At Alderson-Broaddus College (W.Va.), a new stadium designed by The Collaborative Inc., is intended to serve all students, athletes and non-athletes alike. The 2,000-capacity stadium, once completed, will feature a pneumatic dome that can be inflated in the winter months, providing year-round access. At a school that previously had only a soccer field with no amenities or even bleachers, the new stadium will be a place where sports teams and intramural teams can practice and hold games. Graduation and other ceremonies will now be able to be held outdoors, and area high schools will be able to hold playoff games in the stadium. “It’ll benefit the entire school because both our students and our student athletes will be able to use this thing 24/7 for every day of the year,” says Denny Creehan, the college’s athletic director.

At Richard Stockton College of New Jersey, there isn’t a single student among the 8,300 there who doesn’t get use of the Stockton Campus Center, completed May 2011. Designed by KSS Architects, the 164,000 square-foot facility features a theater, an event center, gathering spaces, places to get food, student organization offices and meeting spaces, the bookstore, and all of the college’s support offices, from admissions to financial aid, among other amenities.

The idea for the facility was sparked by President Herman J. Saatkamp, Jr., who started at the college during the 2003-2004 academic year.
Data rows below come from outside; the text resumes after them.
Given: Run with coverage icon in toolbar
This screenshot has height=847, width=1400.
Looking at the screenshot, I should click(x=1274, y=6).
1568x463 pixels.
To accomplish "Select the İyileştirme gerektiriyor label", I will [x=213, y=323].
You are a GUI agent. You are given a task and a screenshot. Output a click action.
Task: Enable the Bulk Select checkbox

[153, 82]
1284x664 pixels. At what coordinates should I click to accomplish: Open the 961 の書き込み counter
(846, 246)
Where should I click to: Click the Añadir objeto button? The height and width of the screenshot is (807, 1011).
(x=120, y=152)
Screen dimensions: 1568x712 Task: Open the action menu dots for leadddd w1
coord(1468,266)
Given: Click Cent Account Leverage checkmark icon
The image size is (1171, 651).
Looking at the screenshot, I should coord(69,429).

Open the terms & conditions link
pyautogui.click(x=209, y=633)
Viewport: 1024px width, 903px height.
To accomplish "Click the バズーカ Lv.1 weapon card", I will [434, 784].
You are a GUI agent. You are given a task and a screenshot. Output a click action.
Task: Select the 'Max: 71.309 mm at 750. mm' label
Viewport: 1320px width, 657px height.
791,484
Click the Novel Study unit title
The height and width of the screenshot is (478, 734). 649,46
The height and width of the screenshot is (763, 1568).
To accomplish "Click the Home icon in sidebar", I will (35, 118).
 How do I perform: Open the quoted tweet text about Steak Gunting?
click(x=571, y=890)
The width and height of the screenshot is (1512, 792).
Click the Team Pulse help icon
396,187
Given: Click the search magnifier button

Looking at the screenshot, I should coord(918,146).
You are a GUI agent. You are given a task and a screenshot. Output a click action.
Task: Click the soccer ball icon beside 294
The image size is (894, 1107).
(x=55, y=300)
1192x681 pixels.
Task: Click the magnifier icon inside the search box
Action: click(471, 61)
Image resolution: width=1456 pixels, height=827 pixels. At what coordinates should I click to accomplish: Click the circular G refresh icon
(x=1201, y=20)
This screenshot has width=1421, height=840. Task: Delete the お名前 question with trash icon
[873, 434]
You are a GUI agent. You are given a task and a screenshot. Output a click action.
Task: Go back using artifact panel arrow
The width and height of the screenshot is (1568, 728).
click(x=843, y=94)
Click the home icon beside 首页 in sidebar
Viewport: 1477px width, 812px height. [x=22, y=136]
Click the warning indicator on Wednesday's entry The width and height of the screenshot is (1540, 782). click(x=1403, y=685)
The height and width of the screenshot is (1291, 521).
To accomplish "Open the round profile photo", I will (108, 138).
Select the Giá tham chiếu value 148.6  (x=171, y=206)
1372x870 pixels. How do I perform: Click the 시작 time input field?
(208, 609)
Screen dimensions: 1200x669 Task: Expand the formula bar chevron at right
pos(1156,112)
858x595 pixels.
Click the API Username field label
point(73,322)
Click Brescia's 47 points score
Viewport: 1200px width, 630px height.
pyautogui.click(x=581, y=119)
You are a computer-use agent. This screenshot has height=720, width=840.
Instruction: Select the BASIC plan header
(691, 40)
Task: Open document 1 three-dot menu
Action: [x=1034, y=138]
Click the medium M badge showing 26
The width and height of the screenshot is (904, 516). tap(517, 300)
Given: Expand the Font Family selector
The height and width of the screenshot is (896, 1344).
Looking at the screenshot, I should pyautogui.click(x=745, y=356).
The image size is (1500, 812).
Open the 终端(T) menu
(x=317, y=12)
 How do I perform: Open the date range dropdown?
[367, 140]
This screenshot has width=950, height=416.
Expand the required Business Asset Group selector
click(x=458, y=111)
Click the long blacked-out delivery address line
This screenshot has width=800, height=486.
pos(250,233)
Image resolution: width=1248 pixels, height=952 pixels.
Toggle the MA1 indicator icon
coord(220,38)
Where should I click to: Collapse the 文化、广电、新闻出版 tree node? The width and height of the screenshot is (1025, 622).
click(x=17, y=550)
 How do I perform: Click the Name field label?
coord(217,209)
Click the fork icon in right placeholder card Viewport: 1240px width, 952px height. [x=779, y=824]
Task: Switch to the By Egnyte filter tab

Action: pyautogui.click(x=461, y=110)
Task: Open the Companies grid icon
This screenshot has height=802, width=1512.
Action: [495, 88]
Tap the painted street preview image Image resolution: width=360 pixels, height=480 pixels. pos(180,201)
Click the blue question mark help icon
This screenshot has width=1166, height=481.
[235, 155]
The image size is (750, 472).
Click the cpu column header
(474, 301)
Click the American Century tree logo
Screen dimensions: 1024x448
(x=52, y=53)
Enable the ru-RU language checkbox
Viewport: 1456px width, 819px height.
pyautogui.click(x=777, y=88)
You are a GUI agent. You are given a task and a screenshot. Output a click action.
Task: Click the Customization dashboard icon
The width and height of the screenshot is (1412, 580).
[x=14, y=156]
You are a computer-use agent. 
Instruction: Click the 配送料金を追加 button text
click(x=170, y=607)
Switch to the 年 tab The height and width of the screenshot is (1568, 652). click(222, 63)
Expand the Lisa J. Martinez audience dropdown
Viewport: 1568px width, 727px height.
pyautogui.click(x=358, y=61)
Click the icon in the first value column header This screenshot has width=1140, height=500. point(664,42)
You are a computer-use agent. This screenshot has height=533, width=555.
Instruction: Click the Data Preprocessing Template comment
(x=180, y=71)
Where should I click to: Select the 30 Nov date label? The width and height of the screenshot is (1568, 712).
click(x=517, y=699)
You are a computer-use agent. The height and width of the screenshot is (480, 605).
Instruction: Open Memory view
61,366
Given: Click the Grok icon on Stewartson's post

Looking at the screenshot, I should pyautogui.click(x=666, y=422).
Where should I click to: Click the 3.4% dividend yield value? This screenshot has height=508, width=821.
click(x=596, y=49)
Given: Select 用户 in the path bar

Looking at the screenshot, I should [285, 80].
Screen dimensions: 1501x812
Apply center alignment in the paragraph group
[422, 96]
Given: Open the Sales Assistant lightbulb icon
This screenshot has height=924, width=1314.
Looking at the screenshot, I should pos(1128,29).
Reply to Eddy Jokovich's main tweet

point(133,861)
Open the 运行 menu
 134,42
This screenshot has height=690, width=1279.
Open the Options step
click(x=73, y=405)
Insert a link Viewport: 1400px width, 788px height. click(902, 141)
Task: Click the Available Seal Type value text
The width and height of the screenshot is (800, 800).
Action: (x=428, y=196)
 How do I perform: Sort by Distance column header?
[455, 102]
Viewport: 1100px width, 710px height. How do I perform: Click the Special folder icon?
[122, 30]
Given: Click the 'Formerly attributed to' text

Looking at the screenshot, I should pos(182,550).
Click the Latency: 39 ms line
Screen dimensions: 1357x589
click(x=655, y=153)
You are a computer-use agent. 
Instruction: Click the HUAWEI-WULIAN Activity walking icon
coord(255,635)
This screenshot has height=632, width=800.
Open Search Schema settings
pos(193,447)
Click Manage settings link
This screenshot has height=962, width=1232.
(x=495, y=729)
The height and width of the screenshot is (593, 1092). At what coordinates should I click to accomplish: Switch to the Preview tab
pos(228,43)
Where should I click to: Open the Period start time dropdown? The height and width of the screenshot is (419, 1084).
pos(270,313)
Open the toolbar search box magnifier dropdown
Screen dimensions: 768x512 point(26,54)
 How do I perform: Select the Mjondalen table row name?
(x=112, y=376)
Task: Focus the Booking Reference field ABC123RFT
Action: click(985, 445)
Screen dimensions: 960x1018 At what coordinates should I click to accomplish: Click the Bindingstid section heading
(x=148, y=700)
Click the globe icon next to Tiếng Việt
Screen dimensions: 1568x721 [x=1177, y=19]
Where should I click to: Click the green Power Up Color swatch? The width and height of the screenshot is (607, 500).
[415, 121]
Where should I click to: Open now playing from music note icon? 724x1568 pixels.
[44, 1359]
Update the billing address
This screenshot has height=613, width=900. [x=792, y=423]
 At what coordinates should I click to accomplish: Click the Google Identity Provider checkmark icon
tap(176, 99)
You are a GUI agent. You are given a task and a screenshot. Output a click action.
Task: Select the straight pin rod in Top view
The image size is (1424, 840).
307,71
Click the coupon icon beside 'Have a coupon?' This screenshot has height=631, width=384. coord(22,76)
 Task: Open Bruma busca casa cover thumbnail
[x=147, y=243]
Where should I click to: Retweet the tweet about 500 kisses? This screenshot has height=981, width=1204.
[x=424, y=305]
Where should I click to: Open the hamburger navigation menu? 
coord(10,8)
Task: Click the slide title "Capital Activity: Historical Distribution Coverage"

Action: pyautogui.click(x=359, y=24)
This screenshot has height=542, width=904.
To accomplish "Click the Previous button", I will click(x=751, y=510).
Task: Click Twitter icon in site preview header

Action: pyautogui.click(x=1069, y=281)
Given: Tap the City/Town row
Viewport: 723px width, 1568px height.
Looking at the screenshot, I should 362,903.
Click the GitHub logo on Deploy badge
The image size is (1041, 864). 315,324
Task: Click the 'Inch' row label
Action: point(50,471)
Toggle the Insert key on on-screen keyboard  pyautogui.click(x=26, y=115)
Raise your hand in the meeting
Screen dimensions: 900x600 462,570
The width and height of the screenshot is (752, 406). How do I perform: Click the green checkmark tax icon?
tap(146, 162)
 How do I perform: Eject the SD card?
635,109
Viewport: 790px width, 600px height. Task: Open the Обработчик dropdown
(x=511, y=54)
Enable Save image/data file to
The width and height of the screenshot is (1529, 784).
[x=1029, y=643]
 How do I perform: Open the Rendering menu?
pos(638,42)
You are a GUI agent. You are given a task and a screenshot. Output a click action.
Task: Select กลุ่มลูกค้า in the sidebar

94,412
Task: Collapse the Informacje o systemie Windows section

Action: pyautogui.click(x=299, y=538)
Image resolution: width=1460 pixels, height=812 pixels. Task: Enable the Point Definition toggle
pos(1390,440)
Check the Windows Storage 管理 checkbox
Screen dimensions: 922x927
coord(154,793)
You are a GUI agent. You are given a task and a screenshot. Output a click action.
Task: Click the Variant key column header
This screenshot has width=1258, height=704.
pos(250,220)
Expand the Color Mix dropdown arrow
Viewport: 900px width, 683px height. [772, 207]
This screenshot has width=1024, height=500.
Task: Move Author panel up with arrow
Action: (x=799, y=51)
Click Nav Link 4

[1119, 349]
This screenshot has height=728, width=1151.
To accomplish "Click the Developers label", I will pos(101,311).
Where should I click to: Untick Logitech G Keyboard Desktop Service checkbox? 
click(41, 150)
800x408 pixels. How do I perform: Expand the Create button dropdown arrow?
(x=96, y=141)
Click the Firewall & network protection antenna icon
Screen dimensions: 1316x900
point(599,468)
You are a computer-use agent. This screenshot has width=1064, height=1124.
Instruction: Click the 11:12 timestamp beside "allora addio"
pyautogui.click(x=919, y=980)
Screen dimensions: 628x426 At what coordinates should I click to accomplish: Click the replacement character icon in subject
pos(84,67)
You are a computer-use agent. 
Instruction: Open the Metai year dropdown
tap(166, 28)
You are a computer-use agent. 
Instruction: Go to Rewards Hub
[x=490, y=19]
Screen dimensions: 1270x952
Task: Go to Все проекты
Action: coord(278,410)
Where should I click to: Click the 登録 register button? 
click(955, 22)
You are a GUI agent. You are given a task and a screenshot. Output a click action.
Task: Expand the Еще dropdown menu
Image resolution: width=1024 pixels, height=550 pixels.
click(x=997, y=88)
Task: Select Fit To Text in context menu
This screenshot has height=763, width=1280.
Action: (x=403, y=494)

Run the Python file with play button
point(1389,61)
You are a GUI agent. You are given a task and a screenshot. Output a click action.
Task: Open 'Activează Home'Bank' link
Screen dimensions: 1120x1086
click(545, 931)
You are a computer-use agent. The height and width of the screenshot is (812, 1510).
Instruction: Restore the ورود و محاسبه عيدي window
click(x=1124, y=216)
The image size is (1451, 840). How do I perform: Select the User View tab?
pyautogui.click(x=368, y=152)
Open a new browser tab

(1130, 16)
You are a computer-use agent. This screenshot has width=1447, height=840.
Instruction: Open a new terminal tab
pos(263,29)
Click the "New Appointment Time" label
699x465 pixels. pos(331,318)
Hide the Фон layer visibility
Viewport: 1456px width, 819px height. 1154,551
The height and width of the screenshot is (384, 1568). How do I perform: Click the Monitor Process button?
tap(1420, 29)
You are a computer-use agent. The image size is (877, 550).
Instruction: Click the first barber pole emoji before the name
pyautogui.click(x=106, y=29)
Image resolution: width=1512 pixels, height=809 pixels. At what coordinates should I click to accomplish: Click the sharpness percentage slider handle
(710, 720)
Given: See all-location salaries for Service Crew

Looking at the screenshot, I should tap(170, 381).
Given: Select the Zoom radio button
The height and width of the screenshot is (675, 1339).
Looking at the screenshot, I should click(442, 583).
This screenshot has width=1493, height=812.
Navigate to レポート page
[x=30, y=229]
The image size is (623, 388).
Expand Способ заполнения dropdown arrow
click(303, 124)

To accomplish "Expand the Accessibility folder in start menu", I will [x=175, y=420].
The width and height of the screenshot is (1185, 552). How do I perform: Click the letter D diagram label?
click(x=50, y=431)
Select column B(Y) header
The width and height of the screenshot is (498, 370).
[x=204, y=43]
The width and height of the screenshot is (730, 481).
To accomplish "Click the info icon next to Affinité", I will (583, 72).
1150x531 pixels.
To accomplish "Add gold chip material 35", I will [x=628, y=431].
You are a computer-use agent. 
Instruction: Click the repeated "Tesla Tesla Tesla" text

At that time, he had a space analysis conducted, which concluded that the campus was “remarkably short of space to serve student and our academic needs,” he explains. “One of the things that was clear was that, in terms of supporting students, we didn’t have all the services in one location, they were scattered throughout the campus,” says Saatkamp.

Students often had to walk from building to building to get a simple task completed, and on the largest campus in New Jersey at 2,000 acres, that could be quite a haul. “The other feature was to provide space that could be used in a multifunctional way.”

Creating Culture

Not only does the Stockton Campus Center provide a one-stop shop for students’ needs, it has helped create a culture of inclusiveness. “The school has become less of a commuter school and more residential,” says Saatkamp. “It’s amazing on the weekend how many students stay on this campus, and how the faculty and students sit around and gather. It’s a different cultural feel completely.”

Before this building was around, there wasn’t a central meeting place on campus. “The campus center really does unite the campus,” he says. “Having one place that is the campus center is very important and significant.”